Tuesday, April 30, 2013

With the increasing regionalization and consolidation of business clients everywhere, lawyers trying to best service those clients are tempted to practice in multiple jurisdictions at one time.  This complicates the process of maintaining one's professionalism standards, as we try to comply with the demands of more than one state.

Despite the many similarities among the New England states, for example, sometimes the differences can also be significant.  The different approach to fee agreements -- and whether they need to be in writing -- is an example. 

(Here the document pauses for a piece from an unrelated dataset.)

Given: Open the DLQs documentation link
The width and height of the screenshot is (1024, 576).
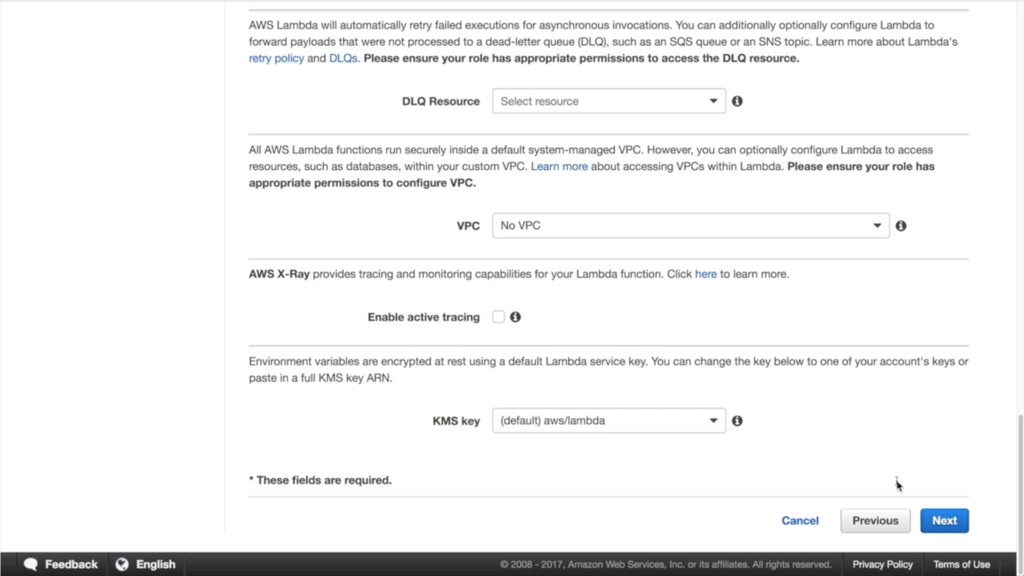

Maine, New Hampshire, and Massachusetts all require that contingent fee agreements be reduced to writing.  (Even in this seeming consensus, there are distinctions:  Massachusetts goes so far, for example, as to specify the number of copies that should exist, and how long the lawyer must maintain his copy.)  As of January 1, 2013, however, Massachusetts has extended the "writing" requirement to nearly all fee agreements.

Maine and New Hampshire continue to recommend that fee agreements be in writing, without requiring it.

The disparity raises questions of conflicts of law.  If one is admitted in both New Hampshire and Massachusetts, for example, and pursuing litigation in Boston for a New Hampshire-based client, which rule applies?  Is there a different answer for a Massachusetts-based client pursuing litigation in Maine?